I'm trying to mantain the source code documented, but you know...


About the tool...

This tool is being made with the wonderful software NetLogo. If you want to know more about this software click on this link. So, strictely speaking, this tool is a NetLogo Model (and needs NetLogo to run) that makes use of the agents filosophy of ABMs to deal with nodes/edges (topics/relations) in a semantic network.

MODULES AND EXTENSIONS

In order to work, this NetLogo Model requires the next extensions:

  • Table: to manage the attributes of the nodes and edges.
  • Goo: to provide a more compact and clean interface.
  • Pathdir: to facilitate the access to local files.
  • Bitmap: only to show the logo in the main screen of the navigator.
  • Network: to manage some functions on Measures module.
  • String: for several string manipulation.

All these extensions can be downloaded from the extensions' NetLogo page. Also, they are distributed on the ZIP file that you can find here together the Topics Navigator source. In that page you can find all the references and information about authors of these extensions.

The code is divided into several source files:

  • Main Code: Abstract layer to manipulate topics and relations.
  • Visual.nls: contains the procedures in charge of visual features (layouts of graphs, for example).
  • Measures.nls: contains some general procedures for measuring graphs.
  • Files.nls: contains the procedures for exporting information and manage NLG format.
  • Query2.nls: contains all the procedures for Schema and Queries operations.
  • Auxiliar.nls: for procedures not contained in the other ones.
  • ContextMenu.nls: contains the procedures for Context Menu features.
  • Creation.nls: procedures to Data manipulation (add/remove nodes/edges).
  • Timeline.nls: procedures to work with time dependent graphs.

The model is an "in development" work... so it is for sure full of errors, and a lot of things could be done better and more robustly. It has been growing from an "ad hoc" primitive tools to manage some connected databases and it lacks of a long term project, that is the reason (and the limitations of the author) there is no perfect matching between all of its pieces.

DOWNLOAD

Sources + Extensions + Testgraph1: 03/Aug/2012


Graphs and Hypergraphs

Informally, a graph is a ser of objects called vertices or nodes connected by linkss called edges or arcs, that allow to represent binary relations between elements of the set. Usually, a graph can be represented by a set of points joined by segments in tha plane.

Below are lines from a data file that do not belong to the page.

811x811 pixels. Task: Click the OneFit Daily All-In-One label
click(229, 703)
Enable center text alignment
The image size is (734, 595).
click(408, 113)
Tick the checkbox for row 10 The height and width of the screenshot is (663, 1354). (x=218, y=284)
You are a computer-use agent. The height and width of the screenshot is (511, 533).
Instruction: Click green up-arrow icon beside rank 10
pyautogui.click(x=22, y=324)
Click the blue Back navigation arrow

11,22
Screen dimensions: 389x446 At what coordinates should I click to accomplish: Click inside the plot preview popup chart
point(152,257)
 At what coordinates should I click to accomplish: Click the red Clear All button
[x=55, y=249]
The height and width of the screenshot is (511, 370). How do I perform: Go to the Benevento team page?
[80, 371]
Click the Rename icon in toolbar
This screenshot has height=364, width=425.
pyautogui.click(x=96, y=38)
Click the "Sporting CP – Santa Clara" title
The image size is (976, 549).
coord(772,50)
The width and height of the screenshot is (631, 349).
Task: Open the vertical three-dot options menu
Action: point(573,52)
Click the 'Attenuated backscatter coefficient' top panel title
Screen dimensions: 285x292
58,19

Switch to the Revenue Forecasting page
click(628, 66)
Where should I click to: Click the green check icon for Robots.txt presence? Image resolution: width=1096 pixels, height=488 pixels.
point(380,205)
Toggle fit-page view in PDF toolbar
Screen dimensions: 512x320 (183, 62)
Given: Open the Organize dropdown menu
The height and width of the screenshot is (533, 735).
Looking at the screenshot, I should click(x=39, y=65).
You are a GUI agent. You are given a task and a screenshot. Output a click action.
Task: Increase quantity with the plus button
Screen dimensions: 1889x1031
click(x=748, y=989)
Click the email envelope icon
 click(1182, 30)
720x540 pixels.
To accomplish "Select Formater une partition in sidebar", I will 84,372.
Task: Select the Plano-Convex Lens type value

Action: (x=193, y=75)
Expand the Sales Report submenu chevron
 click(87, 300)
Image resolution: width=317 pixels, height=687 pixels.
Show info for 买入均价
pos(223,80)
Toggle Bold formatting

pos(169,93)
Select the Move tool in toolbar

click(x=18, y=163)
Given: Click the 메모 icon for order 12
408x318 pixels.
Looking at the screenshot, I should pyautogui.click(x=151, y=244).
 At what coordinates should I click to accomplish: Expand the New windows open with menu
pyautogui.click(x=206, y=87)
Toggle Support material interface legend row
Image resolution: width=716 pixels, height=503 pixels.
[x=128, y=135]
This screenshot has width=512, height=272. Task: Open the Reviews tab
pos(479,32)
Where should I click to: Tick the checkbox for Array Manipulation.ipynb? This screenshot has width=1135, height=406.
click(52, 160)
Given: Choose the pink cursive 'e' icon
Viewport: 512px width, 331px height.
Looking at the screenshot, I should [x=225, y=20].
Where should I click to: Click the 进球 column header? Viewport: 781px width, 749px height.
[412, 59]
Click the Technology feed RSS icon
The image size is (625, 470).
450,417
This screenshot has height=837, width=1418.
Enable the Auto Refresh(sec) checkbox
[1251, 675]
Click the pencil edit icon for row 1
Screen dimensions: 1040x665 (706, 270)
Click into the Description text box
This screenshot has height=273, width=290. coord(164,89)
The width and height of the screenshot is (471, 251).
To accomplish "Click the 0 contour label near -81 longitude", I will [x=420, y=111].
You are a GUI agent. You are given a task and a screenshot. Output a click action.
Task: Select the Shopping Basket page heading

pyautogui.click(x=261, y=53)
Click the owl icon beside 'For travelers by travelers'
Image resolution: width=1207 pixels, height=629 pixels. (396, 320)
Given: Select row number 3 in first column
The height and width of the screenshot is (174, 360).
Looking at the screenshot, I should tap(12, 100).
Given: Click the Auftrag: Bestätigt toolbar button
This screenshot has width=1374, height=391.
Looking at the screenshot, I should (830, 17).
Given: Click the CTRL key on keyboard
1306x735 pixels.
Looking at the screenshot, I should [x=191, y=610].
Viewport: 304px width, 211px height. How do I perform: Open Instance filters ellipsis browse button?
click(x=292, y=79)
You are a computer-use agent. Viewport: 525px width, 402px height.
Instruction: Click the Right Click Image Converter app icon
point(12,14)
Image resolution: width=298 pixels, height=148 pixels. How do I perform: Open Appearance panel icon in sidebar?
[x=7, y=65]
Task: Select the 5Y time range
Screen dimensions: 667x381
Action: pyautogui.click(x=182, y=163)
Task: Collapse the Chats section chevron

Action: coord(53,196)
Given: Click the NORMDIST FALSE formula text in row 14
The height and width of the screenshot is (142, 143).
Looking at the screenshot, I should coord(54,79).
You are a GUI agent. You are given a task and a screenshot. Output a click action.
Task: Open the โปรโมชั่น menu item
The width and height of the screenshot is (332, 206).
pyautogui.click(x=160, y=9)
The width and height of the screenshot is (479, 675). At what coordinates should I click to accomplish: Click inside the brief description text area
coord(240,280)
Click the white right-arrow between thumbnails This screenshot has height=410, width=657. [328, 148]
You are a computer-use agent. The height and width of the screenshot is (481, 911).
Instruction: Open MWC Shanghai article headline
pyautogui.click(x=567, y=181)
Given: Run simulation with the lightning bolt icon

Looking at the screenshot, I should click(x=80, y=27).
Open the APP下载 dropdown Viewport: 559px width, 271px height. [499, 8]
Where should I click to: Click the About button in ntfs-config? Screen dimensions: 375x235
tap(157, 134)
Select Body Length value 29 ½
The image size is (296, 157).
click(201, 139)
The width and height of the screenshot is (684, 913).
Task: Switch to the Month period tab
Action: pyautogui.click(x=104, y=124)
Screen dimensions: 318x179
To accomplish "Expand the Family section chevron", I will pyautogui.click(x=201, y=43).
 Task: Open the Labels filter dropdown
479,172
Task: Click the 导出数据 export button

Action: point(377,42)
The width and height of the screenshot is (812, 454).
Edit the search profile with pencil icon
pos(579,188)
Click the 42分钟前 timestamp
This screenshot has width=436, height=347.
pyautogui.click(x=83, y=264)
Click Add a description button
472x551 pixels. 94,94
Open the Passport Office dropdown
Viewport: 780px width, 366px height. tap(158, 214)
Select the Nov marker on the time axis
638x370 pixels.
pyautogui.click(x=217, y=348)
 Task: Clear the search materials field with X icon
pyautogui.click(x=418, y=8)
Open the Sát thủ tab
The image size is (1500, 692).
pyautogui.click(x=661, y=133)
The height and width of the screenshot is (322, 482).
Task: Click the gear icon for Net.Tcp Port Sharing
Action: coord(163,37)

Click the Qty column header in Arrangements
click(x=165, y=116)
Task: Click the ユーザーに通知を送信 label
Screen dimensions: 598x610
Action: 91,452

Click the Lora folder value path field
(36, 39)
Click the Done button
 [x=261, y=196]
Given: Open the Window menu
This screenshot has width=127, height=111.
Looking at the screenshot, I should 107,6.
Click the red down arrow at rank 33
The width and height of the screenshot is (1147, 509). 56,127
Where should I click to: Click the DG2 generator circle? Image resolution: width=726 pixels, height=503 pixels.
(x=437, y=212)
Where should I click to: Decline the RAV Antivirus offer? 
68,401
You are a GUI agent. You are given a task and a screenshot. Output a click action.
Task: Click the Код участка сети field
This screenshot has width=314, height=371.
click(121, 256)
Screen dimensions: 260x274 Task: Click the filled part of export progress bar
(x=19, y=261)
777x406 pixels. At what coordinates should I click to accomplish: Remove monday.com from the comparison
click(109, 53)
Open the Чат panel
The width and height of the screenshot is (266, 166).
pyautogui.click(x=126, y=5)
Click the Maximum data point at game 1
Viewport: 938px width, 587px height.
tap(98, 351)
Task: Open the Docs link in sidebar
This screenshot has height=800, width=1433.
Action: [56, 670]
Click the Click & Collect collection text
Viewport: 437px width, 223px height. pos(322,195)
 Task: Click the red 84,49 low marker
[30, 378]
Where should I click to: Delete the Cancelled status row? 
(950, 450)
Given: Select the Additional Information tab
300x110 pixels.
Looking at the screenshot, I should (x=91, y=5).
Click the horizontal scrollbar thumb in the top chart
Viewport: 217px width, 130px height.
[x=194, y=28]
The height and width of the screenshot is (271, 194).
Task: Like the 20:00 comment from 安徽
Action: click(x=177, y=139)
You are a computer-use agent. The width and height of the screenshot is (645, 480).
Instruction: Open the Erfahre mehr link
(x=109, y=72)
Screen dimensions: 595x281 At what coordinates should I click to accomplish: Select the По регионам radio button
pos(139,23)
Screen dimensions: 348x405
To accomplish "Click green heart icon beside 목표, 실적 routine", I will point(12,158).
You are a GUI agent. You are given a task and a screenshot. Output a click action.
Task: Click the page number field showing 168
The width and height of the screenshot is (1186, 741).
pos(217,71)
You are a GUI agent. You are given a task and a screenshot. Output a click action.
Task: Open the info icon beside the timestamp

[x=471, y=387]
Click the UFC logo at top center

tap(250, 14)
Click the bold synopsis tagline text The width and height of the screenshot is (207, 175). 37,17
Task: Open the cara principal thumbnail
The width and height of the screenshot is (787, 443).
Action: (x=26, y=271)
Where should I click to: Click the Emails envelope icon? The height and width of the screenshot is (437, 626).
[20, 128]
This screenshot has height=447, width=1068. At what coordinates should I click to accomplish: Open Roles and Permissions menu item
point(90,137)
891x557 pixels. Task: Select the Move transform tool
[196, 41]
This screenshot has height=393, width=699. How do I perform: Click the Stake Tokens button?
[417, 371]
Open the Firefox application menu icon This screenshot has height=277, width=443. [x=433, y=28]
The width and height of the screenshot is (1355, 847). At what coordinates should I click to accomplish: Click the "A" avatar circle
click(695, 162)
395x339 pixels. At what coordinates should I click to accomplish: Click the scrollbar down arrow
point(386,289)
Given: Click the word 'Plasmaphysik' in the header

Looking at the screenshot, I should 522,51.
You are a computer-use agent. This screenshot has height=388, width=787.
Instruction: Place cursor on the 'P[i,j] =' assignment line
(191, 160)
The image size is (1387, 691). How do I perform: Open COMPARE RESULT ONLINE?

From a practical point of view, the graphs allow us to study the relationships between units that interact with each other. For example, a network of concepts in a domain can be represented and studied by a graph in which the vertices represent the various concepts that are studied and the edges represent connections (which are considered appropriate in the domain, for example, synonymy, antonymy, comes from, etc.). Virtually any problem can be represented by a graph, and their study goes beyond the various areas of sciences and social sciences.

Depending on how we consider the edge joining the vertices, the graphs can be classified as directed (when the edge starts from one of the vertices and reaches the other, ie the role of both nodes in the relationship is not same) or undirected (where the edge simply connect the vertices together). Typically, the directed edges are represented as an arrow (as seen in the figure below) and the undirected ones as segments.

A path in a graph is a sequence of vertices such that from each of them there is an edge to the next vertex. In the figure below we highlight a path joining the vertices 3 and 4.

Additionally, you can consider weights on the edges that may indicate some kind of feature of it (length, flow of information, connection strength, etc.).. In this case, we say that the graph is weighted.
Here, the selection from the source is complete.